FGCU DII hockey senior has goals on and off the ice
Nathan Pelligra was standing on the sidelines of a grassy field when he realized he didn’t want to be there. His lacrosse coach was chastising him for taking a swing at an opposing player after the guy kept hitting him in the head with his stick.
“He goes, ‘What are you doing? This isn’t hockey!’ And, I kind of took a look around and realized, like, ‘Yeah, you’re right, so why am I playing this?’” Nathan said.
He went on to play for the Buffalo Junior Sabres in their 2012-13 season, which saw them named the Ontario Junior Hockey League’s West Division champions and the top seed in the Southwest Conference for the 2013 playoffs.
After transferring in from SUNY Brockport his junior year, Nathan is now ranked fifth in points for the reigning national champion FGCU DII men’s hockey team with eight goals and 24 points on the season. The team is undefeated, so far this campaign, with an average gap of five goals between it and its opposition by the final.
Growing up, Nathan tried other sports — every sport, he said, besides basketball — but it always came back to hockey.
“I tried playing all the other sports, but in hockey, you’ve got a little bit of everything,” Nathan said. “You’ve got the skill, the finesse, the grit.”
That was no surprise to anyone who knew the Pelligra family and even less of a surprise to his parents, who raised two hockey players before him.
“First time I put him on the ice, he just took off,” his father, Bill Pelligra, said.
Nathan said this first time was when he was 2 years old though Bill laughingly corrected that it was probably closer to the age of 5.
“At first, he was a little wild in his stride,” Bill said, “but you could already tell he was going to be on the ice like his brothers.”
The eldest, Mark Pelligra, is now in his 30s. Though he’s married with kids, he still makes time to referee games.

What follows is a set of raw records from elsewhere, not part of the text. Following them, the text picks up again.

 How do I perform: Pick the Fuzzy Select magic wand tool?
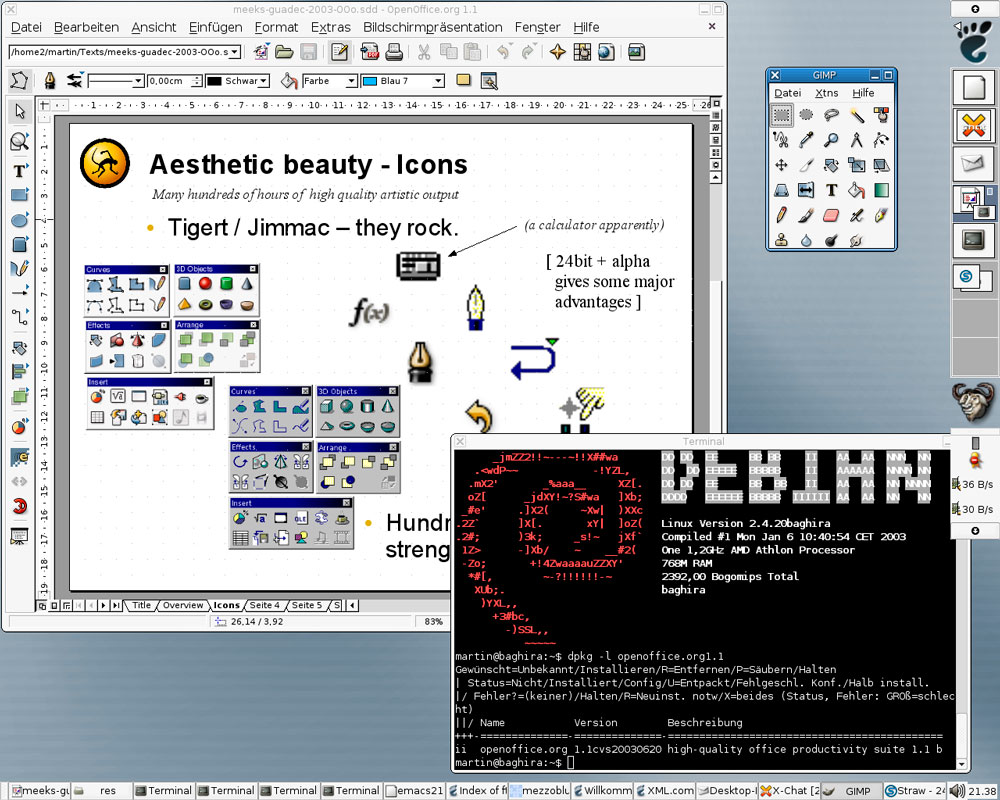click(856, 116)
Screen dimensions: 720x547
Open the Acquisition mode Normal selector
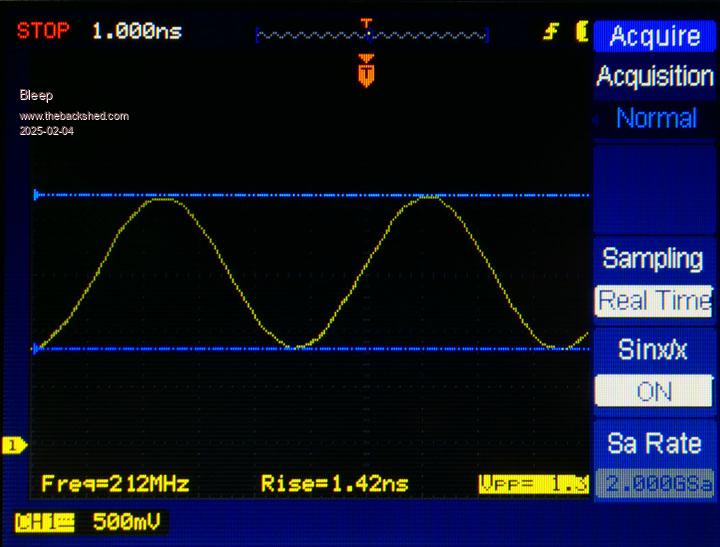tap(655, 118)
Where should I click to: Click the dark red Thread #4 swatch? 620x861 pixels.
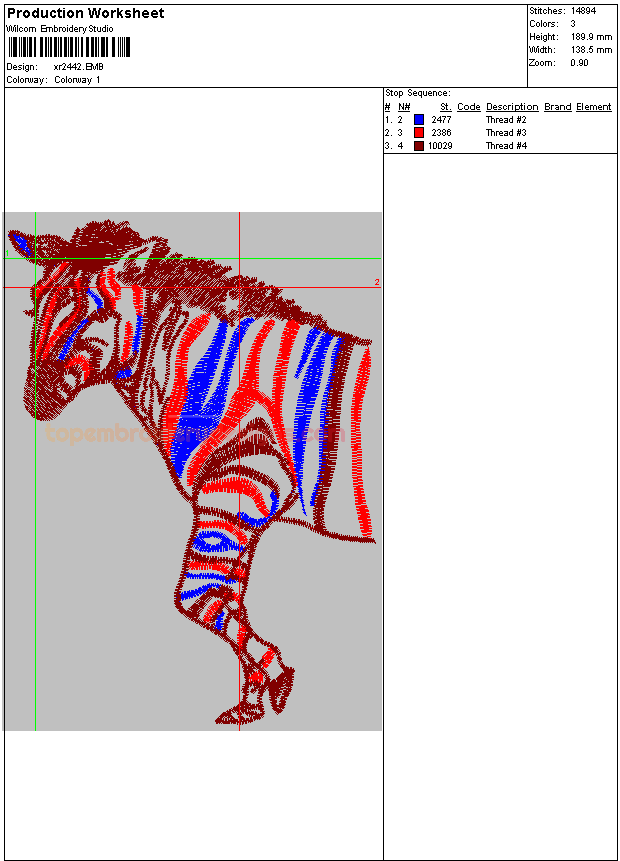[419, 146]
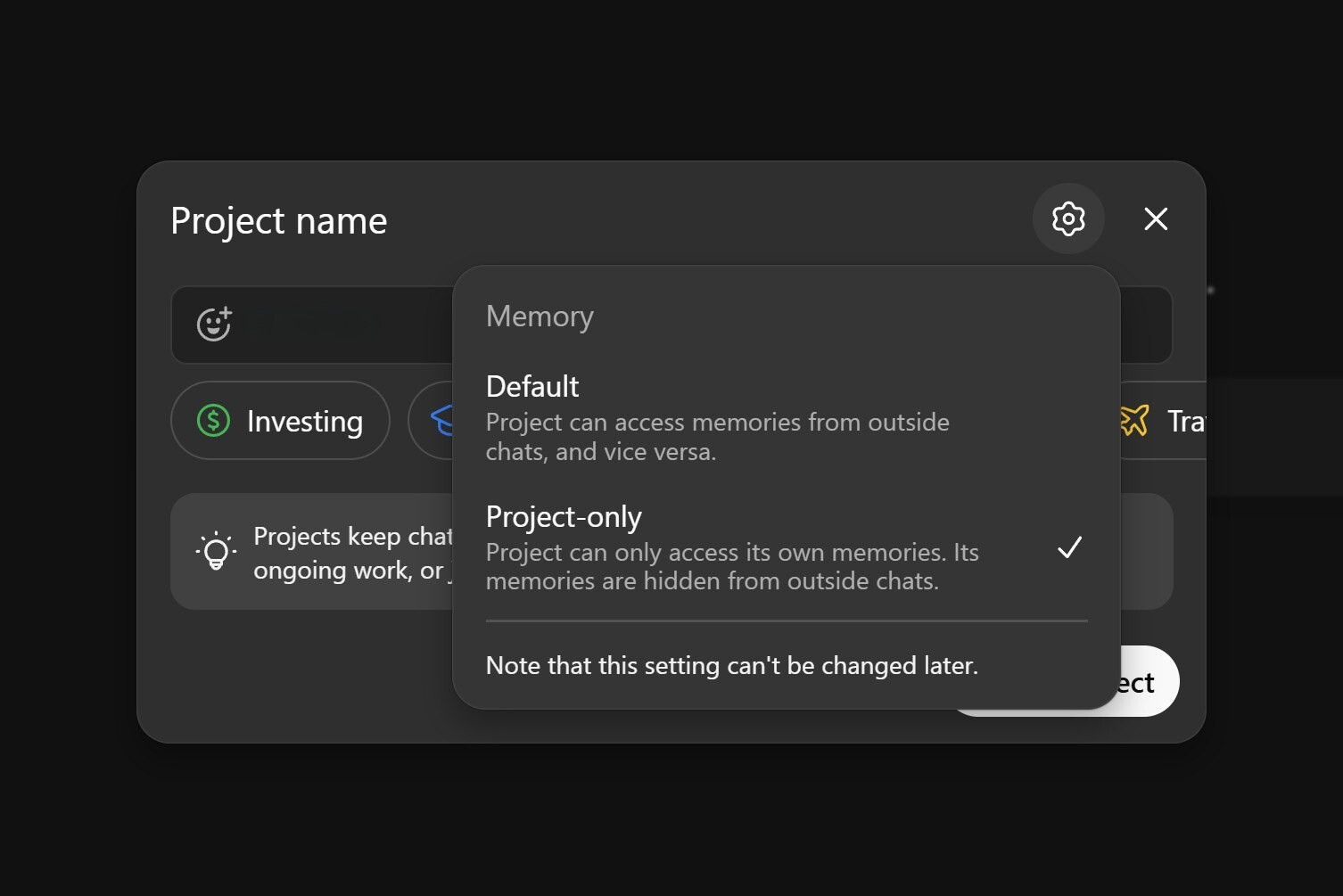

The middle brother, Alex Pelligra, is still very active in the sport as well, continuing to play in men’s leagues post-graduation.
“I think Nate has the most talent of the boys,” Bill said.
Nathan’s mother, Debbie Pelligra, interjected, laughing, to ask her husband to please not say that on the record.
“I think the other boys know that,” Bill continued. “They’re fine with that. They’ve always been competitive but in a brotherly way. They know.”
Nathan grew up in Rochester, New York, where his parents still reside. Though he said the freezing temperatures and proximity to Canada surely played a part, his love of hockey also comes from his parents.
Bill said he grew up loving the sport but playing the street variety mainly, as he said ice hockey was “more of a suburban sport” in the ‘60s.
“It wasn’t until I got to high school that I started skating,” Bill said. “Nowadays, you’d be considered behind the eight ball if you started skating at 13 or 14.”
Like his two eldest sons, Bill continued playing after graduating — in a men’s league for 12 years — before going on to coach his sons’ teams from the time they were 6 to 13.
Nathan’s mother came into their marriage with a similar love of the sport. She played field hockey growing up and went to all the local ice hockey games.
“I attribute hockey to helping us raise our children,” Debbie said. “It made them good boys and great men.”
As an example of their son’s good character, Debbie mentioned that Nathan is flying home Thursday for winter break and will be immediately driving from Greater Rochester International Airport to Buffalo to help out a friend whose father has taken ill.
Nathan’s teammate, fellow forward and third highest goal scorer Michael Chemello, expressed similar sentiments.
“Me and Nate — we both think the same way hockey-wise, so it was easy to become friends,” Chemello said. “We both try to work when we can even outside of practices.”
The two see each other four times a week between the two practices and two games Nathan attends on top of his full-time course load and job at Bonita Beach.
“Winning a championship together makes you tighter,” Chemello said. “We’ve got a lot of new players, and you know, you kind of stick with the guys you’ve been with the longest.”
Because of that bond, Chemello was the one to sit Nathan down and tell him to take a break now following his injury.
After blocking a shot sideways and taking a puck to the side of his skate in the home opener, Nathan has been battling a foot injury all season — finally agreeing to use the slower part of the season to sit out the last four games.
With six weeks of rest thanks to the upcoming holiday break, head coach Bob Brinkworth hopes to see Nathan back on the ice and at 100 percent again soon.
“It didn’t take very long to see he’d be an important part of the team,” Brinkworth said. “He played a higher level of hockey than a lot of people that come in here.”
Nathan, who anticipates on graduating in spring, is currently looking to play professionally, either in the states or abroad in Europe. No matter where he ends up, Nathan said his teammates are the best part of the sport.
“My favorite part of being on the ice is probably being with the guys — joking around a lot, running into each other a little bit to let all the stress out,” Nathan said. “It’s fun. Everyone enjoys each other’s company.”